イラスト:カワムラナツミ
日本人の平均寿命は延び続け、老後の時間は長くなるいっぽう。収入が減る60歳以降で想定しておきたい、お金の出やすいタイミングとは? 「老後問題解決コンサルタント」として、高齢者が考えるべき”お金”の問題にアドバイスしている横手彰太さんにお話をうかがいました。(構成=吉川明子 イラスト=カワムラナツミ)

不測の出来事にも傾向がある

私は不動産会社の社員です。これまで1000人以上の物件オーナーから、相続にまつわる相談を受けてきました。相続相談とは、すなわちお金の相談。話を聞くうち、その人にあったお金の使い方や残し方など、広い視点からアドバイスしなければ問題の解決には至らないことに気づきました。

そこで人生後半に必ず訪れるといっていい認知症や介護に関する知識も得て、今は「老後問題解決コンサルタント」としても活動しています。

私は相談者にアドバイスする際、各種研究結果や調査データなどをもとに、老後に何が起こるかを予測した年表を提示しています。職歴や家族構成などで個人差はあるものの、定年退職、年金受給、病気や認知症の発症などは多くの人に同様に降りかかってくる出来事です。漠然とした不安を持つだけではお金の対策は難しい。

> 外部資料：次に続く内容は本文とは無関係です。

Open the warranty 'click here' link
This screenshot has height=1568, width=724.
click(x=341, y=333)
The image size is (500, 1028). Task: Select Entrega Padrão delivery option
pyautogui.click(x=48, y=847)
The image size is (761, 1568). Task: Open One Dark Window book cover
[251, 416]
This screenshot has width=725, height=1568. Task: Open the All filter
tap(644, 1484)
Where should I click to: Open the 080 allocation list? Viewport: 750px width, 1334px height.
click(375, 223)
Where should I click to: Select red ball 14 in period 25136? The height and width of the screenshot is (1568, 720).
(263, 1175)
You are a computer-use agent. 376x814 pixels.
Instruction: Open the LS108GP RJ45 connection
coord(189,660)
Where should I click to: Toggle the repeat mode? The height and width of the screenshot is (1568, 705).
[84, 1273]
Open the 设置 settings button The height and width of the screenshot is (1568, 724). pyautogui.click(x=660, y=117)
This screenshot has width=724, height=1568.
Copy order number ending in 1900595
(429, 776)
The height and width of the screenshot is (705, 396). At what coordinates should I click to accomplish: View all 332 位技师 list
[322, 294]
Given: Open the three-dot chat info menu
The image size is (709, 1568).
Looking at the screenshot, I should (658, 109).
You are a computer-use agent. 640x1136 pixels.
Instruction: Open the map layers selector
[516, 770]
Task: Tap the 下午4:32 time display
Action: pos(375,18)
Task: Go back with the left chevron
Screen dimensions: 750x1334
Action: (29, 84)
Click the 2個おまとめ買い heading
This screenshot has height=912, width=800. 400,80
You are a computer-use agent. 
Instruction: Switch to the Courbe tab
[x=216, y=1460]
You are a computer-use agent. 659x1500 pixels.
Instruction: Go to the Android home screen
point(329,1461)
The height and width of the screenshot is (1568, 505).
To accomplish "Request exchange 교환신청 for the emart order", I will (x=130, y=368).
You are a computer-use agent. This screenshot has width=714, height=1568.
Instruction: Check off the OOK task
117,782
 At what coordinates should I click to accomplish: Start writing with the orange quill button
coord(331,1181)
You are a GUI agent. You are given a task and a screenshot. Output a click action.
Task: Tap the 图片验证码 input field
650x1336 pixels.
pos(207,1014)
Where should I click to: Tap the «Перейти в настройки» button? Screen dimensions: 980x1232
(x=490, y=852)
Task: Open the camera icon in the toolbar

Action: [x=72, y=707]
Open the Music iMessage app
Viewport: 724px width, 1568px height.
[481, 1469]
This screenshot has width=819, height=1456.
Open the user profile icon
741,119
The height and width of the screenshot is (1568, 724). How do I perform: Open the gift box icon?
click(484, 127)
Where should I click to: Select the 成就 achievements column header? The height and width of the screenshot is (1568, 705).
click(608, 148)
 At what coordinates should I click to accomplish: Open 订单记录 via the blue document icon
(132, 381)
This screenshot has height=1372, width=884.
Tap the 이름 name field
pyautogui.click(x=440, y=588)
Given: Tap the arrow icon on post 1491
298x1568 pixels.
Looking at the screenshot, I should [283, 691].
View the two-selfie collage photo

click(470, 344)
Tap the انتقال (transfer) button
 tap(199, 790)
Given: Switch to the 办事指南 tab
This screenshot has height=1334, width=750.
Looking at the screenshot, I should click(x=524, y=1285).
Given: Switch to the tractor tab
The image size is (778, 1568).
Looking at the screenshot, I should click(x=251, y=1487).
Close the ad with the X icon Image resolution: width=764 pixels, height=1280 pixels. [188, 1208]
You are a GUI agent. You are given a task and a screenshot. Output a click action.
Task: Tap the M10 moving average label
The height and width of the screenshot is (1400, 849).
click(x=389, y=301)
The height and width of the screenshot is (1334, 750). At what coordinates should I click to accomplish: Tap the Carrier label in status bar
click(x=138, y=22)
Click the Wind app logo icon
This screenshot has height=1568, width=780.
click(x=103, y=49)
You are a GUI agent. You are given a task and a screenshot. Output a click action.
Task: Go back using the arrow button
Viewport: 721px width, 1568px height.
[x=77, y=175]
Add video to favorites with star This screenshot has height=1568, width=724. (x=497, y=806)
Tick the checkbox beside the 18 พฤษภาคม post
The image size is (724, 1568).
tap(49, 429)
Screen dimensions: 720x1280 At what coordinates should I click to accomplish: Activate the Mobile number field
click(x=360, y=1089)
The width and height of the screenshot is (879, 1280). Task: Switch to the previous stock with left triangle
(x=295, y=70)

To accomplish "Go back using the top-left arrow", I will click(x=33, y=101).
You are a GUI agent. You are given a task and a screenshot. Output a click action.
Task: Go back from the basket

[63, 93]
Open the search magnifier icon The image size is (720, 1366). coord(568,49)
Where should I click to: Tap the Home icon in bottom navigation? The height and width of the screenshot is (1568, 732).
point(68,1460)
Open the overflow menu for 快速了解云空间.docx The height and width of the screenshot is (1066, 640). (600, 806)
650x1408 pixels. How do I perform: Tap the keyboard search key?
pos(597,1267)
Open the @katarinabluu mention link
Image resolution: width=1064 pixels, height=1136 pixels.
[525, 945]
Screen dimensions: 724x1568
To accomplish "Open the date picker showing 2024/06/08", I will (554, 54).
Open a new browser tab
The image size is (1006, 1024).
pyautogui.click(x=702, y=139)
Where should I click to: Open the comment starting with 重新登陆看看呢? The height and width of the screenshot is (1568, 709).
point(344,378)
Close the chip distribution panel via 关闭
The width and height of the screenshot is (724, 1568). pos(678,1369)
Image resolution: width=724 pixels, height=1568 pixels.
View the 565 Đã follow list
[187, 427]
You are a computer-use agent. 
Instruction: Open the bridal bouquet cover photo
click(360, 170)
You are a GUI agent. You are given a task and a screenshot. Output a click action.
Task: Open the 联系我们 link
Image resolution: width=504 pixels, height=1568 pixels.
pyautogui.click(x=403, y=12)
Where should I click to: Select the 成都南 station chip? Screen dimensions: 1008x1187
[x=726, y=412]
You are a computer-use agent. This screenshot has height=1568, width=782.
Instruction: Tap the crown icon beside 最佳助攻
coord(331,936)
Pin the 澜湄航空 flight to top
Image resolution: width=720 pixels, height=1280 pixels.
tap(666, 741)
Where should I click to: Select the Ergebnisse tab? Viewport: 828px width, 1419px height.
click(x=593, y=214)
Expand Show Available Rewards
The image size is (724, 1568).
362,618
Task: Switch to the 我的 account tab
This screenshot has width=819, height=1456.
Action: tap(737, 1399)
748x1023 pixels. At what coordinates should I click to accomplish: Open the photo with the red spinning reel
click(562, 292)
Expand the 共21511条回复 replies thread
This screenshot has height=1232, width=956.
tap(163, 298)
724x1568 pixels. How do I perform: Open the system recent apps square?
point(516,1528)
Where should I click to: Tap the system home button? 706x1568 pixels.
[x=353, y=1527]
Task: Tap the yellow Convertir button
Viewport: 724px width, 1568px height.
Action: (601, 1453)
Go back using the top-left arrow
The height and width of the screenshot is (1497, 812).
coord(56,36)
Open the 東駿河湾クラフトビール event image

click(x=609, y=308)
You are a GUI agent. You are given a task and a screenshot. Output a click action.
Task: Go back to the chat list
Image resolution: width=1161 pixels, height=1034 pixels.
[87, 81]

病気やケガのような不測の出来事もあるとはいえ、「統計上、このくらいの年齢でこのような問題が起こる」という傾向は、明らかに存在します。それを知っておけば、逆算して準備することが可能だと思いませんか。年表には、あえてマイナスな出来事を取り上げていますが、被害を回避したり最小限に留めることができれば、老後はけっして暗くありません。